--- WHAT THE EXERCISE ASKS ---
Copy everything in the material from the line containing "The height and" down to the line containing "Check the select-all checkbox in table header", word for word and with both of those lines included. Leave the pictures out.

--- RECORD SET ---

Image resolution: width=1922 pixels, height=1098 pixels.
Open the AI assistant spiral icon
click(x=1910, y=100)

---
--- RECORD SET ---

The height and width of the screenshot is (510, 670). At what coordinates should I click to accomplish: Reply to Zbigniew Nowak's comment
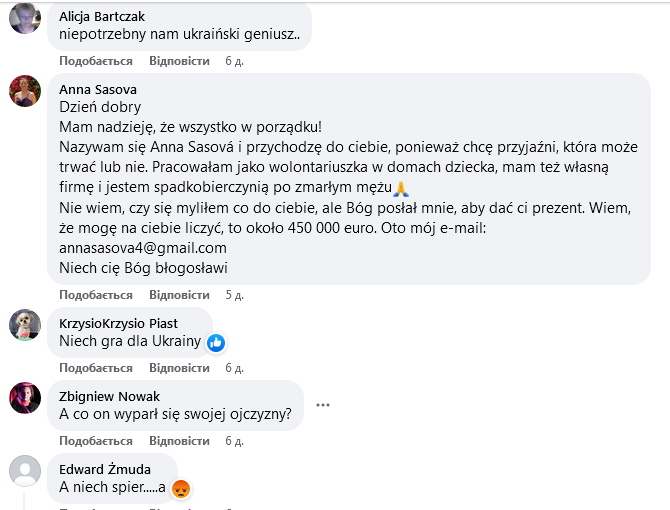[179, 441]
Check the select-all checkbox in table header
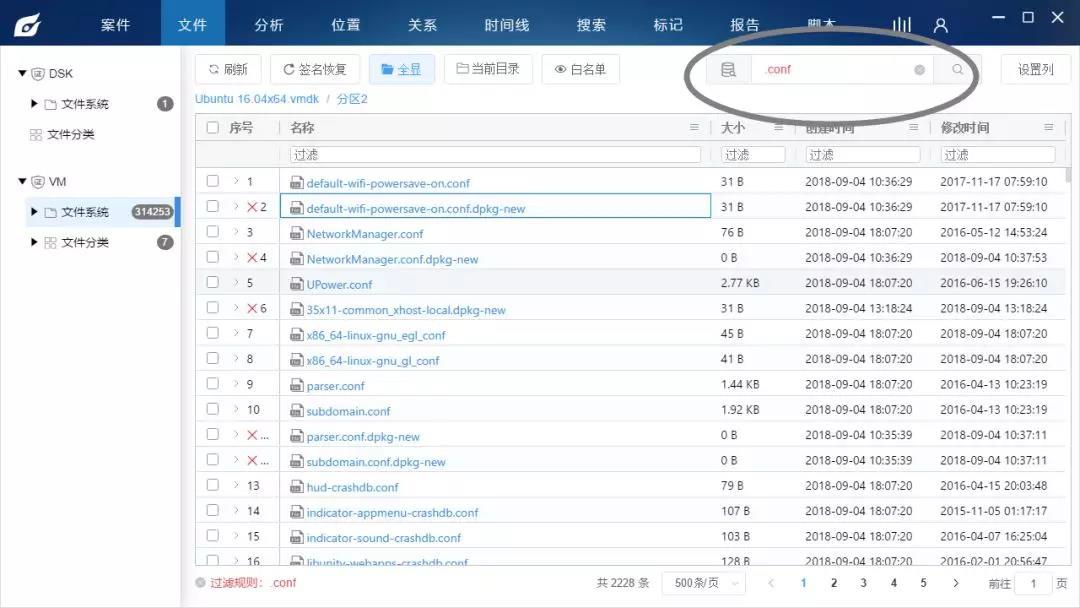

---

--- WRITTEN SOLUTION ---
The height and width of the screenshot is (510, 670). At what coordinates should I click to accomplish: Reply to Zbigniew Nowak's comment
[179, 441]
Check the select-all checkbox in table header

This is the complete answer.